DataFrames — Spark vs Pandas
Both are called "DataFrame." They share almost nothing under the hood. A Pandas DataFrame is a single in-memory data structure with a rich index. A Spark DataFrame is a distributed, immutable description of a computation — no index, no row order guarantee, no in-place mutation.
Creation
df = pd.DataFrame({
"name": ["Alice", "Bob"],
"score": [95, 87]
})
# From file
df = pd.read_csv("data.csv")
df = pd.read_parquet("data.parquet")
df = spark.createDataFrame([
("Alice", 95),
("Bob", 87)
], ["name", "score"])
# From file
df = spark.read.csv("data.csv", header=True, inferSchema=True)
df = spark.read.parquet("data.parquet")
Key Structural Differences
| Property | Pandas | Spark |
|---|---|---|
| Storage | Single machine, in memory | Distributed across cluster |
| Index | Row index (integer, datetime, multi) | No index |
| Row Order | Guaranteed, stable | Not guaranteed |
| Mutability | In-place ops (inplace=True) | Immutable — all ops return new DFs |
| Execution | Eager | Lazy (plan until action) |
| Type System | NumPy dtypes | Spark SQL types (separate type system) |
| Null | NaN / None (messy) | null (SQL semantics) |
Spark DataFrames have no .iloc, no .loc, no .index. There is no concept of "row 5." Data is an unordered set of partitions. If you need row numbers, you must explicitly create them with monotonically_increasing_id() or a window function, and even then the values are non-contiguous.
Column Expressions
In Pandas, you operate on concrete Series objects.

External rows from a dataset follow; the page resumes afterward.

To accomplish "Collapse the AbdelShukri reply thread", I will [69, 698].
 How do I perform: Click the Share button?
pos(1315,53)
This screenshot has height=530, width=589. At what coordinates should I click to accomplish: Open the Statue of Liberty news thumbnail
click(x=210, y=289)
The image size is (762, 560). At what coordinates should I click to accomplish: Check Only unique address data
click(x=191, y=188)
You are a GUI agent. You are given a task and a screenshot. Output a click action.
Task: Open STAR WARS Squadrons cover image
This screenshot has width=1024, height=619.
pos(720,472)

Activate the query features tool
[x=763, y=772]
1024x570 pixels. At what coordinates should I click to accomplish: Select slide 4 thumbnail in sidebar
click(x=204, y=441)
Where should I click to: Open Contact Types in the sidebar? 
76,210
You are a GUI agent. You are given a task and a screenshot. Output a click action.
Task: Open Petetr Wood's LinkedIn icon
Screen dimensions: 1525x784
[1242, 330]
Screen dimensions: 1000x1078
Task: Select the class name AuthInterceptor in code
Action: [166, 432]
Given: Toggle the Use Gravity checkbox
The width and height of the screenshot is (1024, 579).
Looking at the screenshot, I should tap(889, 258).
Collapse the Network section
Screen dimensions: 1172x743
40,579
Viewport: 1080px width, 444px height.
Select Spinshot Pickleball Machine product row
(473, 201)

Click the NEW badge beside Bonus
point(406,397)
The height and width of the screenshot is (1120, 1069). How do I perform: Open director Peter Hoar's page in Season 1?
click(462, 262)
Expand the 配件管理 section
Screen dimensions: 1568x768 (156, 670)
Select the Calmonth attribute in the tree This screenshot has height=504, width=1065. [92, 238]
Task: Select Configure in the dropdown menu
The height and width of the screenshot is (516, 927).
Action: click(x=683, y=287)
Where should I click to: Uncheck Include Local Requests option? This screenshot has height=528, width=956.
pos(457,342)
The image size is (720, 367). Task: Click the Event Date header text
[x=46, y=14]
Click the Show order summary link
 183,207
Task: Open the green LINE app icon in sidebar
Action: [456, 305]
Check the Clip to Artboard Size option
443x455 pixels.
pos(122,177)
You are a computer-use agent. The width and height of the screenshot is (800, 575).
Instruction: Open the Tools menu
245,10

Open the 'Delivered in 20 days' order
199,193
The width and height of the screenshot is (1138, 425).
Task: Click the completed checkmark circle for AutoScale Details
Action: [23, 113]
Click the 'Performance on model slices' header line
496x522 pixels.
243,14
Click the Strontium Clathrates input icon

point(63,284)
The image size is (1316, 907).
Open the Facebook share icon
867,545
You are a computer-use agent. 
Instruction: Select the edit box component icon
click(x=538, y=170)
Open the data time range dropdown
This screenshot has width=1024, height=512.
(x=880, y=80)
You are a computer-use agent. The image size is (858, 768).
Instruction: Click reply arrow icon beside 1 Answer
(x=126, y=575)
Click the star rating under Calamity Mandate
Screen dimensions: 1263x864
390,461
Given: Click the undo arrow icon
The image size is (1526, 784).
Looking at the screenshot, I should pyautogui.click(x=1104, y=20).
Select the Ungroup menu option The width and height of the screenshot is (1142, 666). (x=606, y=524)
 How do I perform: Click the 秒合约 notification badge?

In Spark, you build column expressions — symbolic descriptions of computation that compile into Catalyst plan nodes. Two syntaxes exist for referencing columns.
Referencing Columns
from pyspark.sql import functions as F
from pyspark.sql.column import Column
# These are equivalent
df.select(df.price) # attribute access
df.select(df["price"]) # bracket notation
df.select(F.col("price")) # col() function — safest, most flexible
# col() works without a DataFrame reference
# Use this inside joins and when building reusable expressions
expr = F.col("price") * F.col("quantity")
Building Expressions
# Direct computation on Series
df["total"] = df["price"] * df["qty"]
df["label"] = df["score"].apply(
lambda x: "high" if x > 90 else "low"
)
# Column expression — no data touched yet
df = df.withColumn("total", F.col("price") * F.col("qty"))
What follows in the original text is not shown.